§ **Task instructions**: Copy all the records below line for line, without changing anything.

§ **Dataset content**:
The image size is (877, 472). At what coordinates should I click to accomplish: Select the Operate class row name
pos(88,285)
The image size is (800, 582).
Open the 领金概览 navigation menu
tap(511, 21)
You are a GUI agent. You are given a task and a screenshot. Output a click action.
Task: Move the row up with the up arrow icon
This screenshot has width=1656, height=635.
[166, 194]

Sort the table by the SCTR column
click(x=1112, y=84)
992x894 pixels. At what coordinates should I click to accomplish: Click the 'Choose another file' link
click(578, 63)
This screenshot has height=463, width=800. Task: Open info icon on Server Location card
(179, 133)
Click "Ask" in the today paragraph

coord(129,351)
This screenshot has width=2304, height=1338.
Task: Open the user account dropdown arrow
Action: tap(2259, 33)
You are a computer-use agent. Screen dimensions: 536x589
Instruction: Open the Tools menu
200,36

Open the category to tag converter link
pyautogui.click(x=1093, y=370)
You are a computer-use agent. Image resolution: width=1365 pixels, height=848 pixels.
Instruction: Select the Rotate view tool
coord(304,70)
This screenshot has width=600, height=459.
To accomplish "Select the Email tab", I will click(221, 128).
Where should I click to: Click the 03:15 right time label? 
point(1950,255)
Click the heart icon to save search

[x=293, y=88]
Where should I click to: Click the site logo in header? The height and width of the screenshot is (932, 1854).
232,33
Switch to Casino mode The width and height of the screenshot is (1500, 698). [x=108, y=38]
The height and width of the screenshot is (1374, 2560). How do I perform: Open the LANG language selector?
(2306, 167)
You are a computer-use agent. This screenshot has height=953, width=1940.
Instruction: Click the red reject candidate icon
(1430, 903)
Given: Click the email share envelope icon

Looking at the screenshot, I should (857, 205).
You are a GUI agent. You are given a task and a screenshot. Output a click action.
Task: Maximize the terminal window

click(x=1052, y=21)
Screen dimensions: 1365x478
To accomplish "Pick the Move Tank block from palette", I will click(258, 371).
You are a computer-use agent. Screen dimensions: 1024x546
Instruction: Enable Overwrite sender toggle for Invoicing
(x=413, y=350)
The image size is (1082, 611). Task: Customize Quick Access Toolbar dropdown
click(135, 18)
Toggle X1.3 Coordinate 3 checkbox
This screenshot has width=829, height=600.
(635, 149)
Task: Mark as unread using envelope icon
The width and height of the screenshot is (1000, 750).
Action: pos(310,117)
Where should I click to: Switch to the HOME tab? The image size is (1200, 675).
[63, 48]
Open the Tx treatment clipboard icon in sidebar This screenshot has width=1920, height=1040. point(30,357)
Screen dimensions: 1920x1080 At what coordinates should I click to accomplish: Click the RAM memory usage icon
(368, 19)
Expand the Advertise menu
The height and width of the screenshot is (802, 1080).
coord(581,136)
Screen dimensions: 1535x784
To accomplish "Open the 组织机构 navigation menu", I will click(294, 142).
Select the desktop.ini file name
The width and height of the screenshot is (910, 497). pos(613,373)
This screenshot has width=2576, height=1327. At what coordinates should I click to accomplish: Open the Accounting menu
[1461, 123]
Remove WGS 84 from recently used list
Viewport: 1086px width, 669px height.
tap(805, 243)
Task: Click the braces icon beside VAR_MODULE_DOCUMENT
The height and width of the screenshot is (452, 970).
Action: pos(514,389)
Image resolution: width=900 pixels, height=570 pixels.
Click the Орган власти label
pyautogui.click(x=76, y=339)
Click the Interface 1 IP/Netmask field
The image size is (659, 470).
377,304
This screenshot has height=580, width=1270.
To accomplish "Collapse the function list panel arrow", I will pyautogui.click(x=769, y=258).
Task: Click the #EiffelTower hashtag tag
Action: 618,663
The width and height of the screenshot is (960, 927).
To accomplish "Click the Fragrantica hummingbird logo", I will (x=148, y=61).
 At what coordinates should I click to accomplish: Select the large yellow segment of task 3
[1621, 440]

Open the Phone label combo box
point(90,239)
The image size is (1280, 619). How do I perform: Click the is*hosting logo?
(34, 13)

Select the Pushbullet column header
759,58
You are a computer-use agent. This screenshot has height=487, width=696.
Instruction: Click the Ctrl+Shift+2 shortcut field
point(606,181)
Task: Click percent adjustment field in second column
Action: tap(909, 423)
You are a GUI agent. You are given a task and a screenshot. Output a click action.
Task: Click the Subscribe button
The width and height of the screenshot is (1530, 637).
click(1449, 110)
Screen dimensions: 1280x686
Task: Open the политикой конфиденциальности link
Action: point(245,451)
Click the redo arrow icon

§ **Response to the exercise**:
The image size is (877, 472). At what coordinates should I click to accomplish: Select the Operate class row name
pos(88,285)
The image size is (800, 582).
Open the 领金概览 navigation menu
tap(511, 21)
You are a GUI agent. You are given a task and a screenshot. Output a click action.
Task: Move the row up with the up arrow icon
This screenshot has width=1656, height=635.
[166, 194]

Sort the table by the SCTR column
click(x=1112, y=84)
992x894 pixels. At what coordinates should I click to accomplish: Click the 'Choose another file' link
click(578, 63)
This screenshot has height=463, width=800. Task: Open info icon on Server Location card
(179, 133)
Click "Ask" in the today paragraph

coord(129,351)
This screenshot has width=2304, height=1338.
Task: Open the user account dropdown arrow
Action: tap(2259, 33)
You are a computer-use agent. Screen dimensions: 536x589
Instruction: Open the Tools menu
200,36

Open the category to tag converter link
pyautogui.click(x=1093, y=370)
You are a computer-use agent. Image resolution: width=1365 pixels, height=848 pixels.
Instruction: Select the Rotate view tool
coord(304,70)
This screenshot has width=600, height=459.
To accomplish "Select the Email tab", I will click(221, 128).
Where should I click to: Click the 03:15 right time label? 
point(1950,255)
Click the heart icon to save search

[x=293, y=88]
Where should I click to: Click the site logo in header? The height and width of the screenshot is (932, 1854).
232,33
Switch to Casino mode The width and height of the screenshot is (1500, 698). [x=108, y=38]
The height and width of the screenshot is (1374, 2560). How do I perform: Open the LANG language selector?
(2306, 167)
You are a computer-use agent. This screenshot has height=953, width=1940.
Instruction: Click the red reject candidate icon
(1430, 903)
Given: Click the email share envelope icon

Looking at the screenshot, I should (857, 205).
You are a GUI agent. You are given a task and a screenshot. Output a click action.
Task: Maximize the terminal window

click(x=1052, y=21)
Screen dimensions: 1365x478
To accomplish "Pick the Move Tank block from palette", I will click(258, 371).
You are a computer-use agent. Screen dimensions: 1024x546
Instruction: Enable Overwrite sender toggle for Invoicing
(x=413, y=350)
The image size is (1082, 611). Task: Customize Quick Access Toolbar dropdown
click(135, 18)
Toggle X1.3 Coordinate 3 checkbox
This screenshot has width=829, height=600.
(635, 149)
Task: Mark as unread using envelope icon
The width and height of the screenshot is (1000, 750).
Action: pos(310,117)
Where should I click to: Switch to the HOME tab? The image size is (1200, 675).
[63, 48]
Open the Tx treatment clipboard icon in sidebar This screenshot has width=1920, height=1040. point(30,357)
Screen dimensions: 1920x1080 At what coordinates should I click to accomplish: Click the RAM memory usage icon
(368, 19)
Expand the Advertise menu
The height and width of the screenshot is (802, 1080).
coord(581,136)
Screen dimensions: 1535x784
To accomplish "Open the 组织机构 navigation menu", I will click(294, 142).
Select the desktop.ini file name
The width and height of the screenshot is (910, 497). pos(613,373)
This screenshot has width=2576, height=1327. At what coordinates should I click to accomplish: Open the Accounting menu
[1461, 123]
Remove WGS 84 from recently used list
Viewport: 1086px width, 669px height.
tap(805, 243)
Task: Click the braces icon beside VAR_MODULE_DOCUMENT
The height and width of the screenshot is (452, 970).
Action: pos(514,389)
Image resolution: width=900 pixels, height=570 pixels.
Click the Орган власти label
pyautogui.click(x=76, y=339)
Click the Interface 1 IP/Netmask field
The image size is (659, 470).
377,304
This screenshot has height=580, width=1270.
To accomplish "Collapse the function list panel arrow", I will pyautogui.click(x=769, y=258).
Task: Click the #EiffelTower hashtag tag
Action: 618,663
The width and height of the screenshot is (960, 927).
To accomplish "Click the Fragrantica hummingbird logo", I will (x=148, y=61).
 At what coordinates should I click to accomplish: Select the large yellow segment of task 3
[1621, 440]

Open the Phone label combo box
point(90,239)
The image size is (1280, 619). How do I perform: Click the is*hosting logo?
(34, 13)

Select the Pushbullet column header
759,58
You are a computer-use agent. This screenshot has height=487, width=696.
Instruction: Click the Ctrl+Shift+2 shortcut field
point(606,181)
Task: Click percent adjustment field in second column
Action: tap(909, 423)
You are a GUI agent. You are given a task and a screenshot. Output a click action.
Task: Click the Subscribe button
The width and height of the screenshot is (1530, 637).
click(1449, 110)
Screen dimensions: 1280x686
Task: Open the политикой конфиденциальности link
Action: point(245,451)
Click the redo arrow icon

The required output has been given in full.